---- Entries shown
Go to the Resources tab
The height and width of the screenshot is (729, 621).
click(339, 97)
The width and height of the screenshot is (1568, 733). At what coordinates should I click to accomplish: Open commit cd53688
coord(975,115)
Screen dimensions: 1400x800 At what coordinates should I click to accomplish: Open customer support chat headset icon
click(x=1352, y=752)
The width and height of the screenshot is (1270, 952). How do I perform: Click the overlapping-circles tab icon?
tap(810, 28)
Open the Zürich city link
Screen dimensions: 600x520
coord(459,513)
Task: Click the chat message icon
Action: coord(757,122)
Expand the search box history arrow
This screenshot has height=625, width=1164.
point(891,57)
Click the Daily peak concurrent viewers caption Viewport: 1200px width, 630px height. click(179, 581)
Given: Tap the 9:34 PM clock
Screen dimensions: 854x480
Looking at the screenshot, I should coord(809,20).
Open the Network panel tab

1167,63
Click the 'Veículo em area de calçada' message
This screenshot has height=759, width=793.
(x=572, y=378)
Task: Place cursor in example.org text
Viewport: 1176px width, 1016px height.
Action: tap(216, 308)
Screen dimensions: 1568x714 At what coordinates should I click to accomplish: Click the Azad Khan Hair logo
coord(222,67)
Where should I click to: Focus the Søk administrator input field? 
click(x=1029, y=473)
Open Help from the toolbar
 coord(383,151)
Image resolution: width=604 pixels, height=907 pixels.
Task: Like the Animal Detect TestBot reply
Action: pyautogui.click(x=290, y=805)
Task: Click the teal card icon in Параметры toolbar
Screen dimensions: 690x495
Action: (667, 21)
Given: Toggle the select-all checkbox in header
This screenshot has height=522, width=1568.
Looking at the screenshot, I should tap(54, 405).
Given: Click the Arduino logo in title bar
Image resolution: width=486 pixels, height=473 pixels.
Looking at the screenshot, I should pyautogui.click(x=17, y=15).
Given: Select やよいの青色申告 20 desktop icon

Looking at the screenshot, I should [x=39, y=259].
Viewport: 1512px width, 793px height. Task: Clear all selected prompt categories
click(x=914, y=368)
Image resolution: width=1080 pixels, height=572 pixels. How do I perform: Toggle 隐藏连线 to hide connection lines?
--------
**Task brief:** An exact copy of all the records above is the required answer.

**Output:**
Go to the Resources tab
The height and width of the screenshot is (729, 621).
click(339, 97)
The width and height of the screenshot is (1568, 733). At what coordinates should I click to accomplish: Open commit cd53688
coord(975,115)
Screen dimensions: 1400x800 At what coordinates should I click to accomplish: Open customer support chat headset icon
click(x=1352, y=752)
The width and height of the screenshot is (1270, 952). How do I perform: Click the overlapping-circles tab icon?
tap(810, 28)
Open the Zürich city link
Screen dimensions: 600x520
coord(459,513)
Task: Click the chat message icon
Action: coord(757,122)
Expand the search box history arrow
This screenshot has height=625, width=1164.
point(891,57)
Click the Daily peak concurrent viewers caption Viewport: 1200px width, 630px height. click(179, 581)
Given: Tap the 9:34 PM clock
Screen dimensions: 854x480
Looking at the screenshot, I should coord(809,20).
Open the Network panel tab

1167,63
Click the 'Veículo em area de calçada' message
This screenshot has height=759, width=793.
(x=572, y=378)
Task: Place cursor in example.org text
Viewport: 1176px width, 1016px height.
Action: tap(216, 308)
Screen dimensions: 1568x714 At what coordinates should I click to accomplish: Click the Azad Khan Hair logo
coord(222,67)
Where should I click to: Focus the Søk administrator input field? 
click(x=1029, y=473)
Open Help from the toolbar
 coord(383,151)
Image resolution: width=604 pixels, height=907 pixels.
Task: Like the Animal Detect TestBot reply
Action: pyautogui.click(x=290, y=805)
Task: Click the teal card icon in Параметры toolbar
Screen dimensions: 690x495
Action: (667, 21)
Given: Toggle the select-all checkbox in header
This screenshot has height=522, width=1568.
Looking at the screenshot, I should tap(54, 405).
Given: Click the Arduino logo in title bar
Image resolution: width=486 pixels, height=473 pixels.
Looking at the screenshot, I should pyautogui.click(x=17, y=15).
Given: Select やよいの青色申告 20 desktop icon

Looking at the screenshot, I should [x=39, y=259].
Viewport: 1512px width, 793px height. Task: Clear all selected prompt categories
click(x=914, y=368)
Image resolution: width=1080 pixels, height=572 pixels. How do I perform: Toggle 隐藏连线 to hide connection lines?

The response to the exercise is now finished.